Fortunately, you can enjoy the book as historical fiction about what it may have been like to be a pirate in those days. Wolfe is obsessive about his research, and if you know anything about the history of piracy, you'll be able to identify important events and patterns in the text. For example, at one point early in the story, our protagonist, Chris, is left on the island of Hispaniola by the English privateer, Capt. Burt. On Hispaniola, Chris falls in with Frenchmen surviving by hunting wild cattle - the historical origins of the buccaneer. It's an action-oriented plot, and it's about pirates god damn it, so there's killing and torture and raids and booty and even hidden treasure. Wolfe never forgets the essential trappings of whatever genre he is writing within.

But of course, there's a time travel element involved, and only towards the end of the book do we get a sense of its implications. Depending on how you feel about Wolfe's writing in general, you may find this intriguing or incredibly frustrating.

I'm curious to know how other people feel about time travel as a narrative device. Leave a comment if you're so inclined.

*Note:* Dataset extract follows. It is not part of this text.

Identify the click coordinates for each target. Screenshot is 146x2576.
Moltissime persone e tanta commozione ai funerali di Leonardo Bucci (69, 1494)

  1. My favorite time-travel movie is the ridiculous film "Time After Time." Malcolm McDowell plays HG Wells, father of science fiction. He builds a time travel machine, and in it travels to modern day (1979) San Francisco. The real kicker in the film is that our hero HG isn't alone: Jack the Ripper manages to come along for a ride into the future!!!! What a great plot! What awesome seventies cheese! Truly great.

  2. a). the universe is deterministic. done and done.

    b). also, our model of time or time-space is probably insufficient for this kind of thing. i think without the proper tools (e.g., neural hardware) to 'perceive' time correctly, this dialogue inevitably spirals into discussions of reality. and we all know how that ends. or rather, doesn't end.

    threeve). Bill and Ted (-10.5) over D. Darko.

  3. My fave time travel book is The Man Who Folded Himself, by David Gerrold... he really gave the paradoxes of time travel some thought and makes it work.

  4. hey, great suggestion, ed. i just checked it out on amazon and it looks awesomely old-school and interesting. i'll see if my local library has it.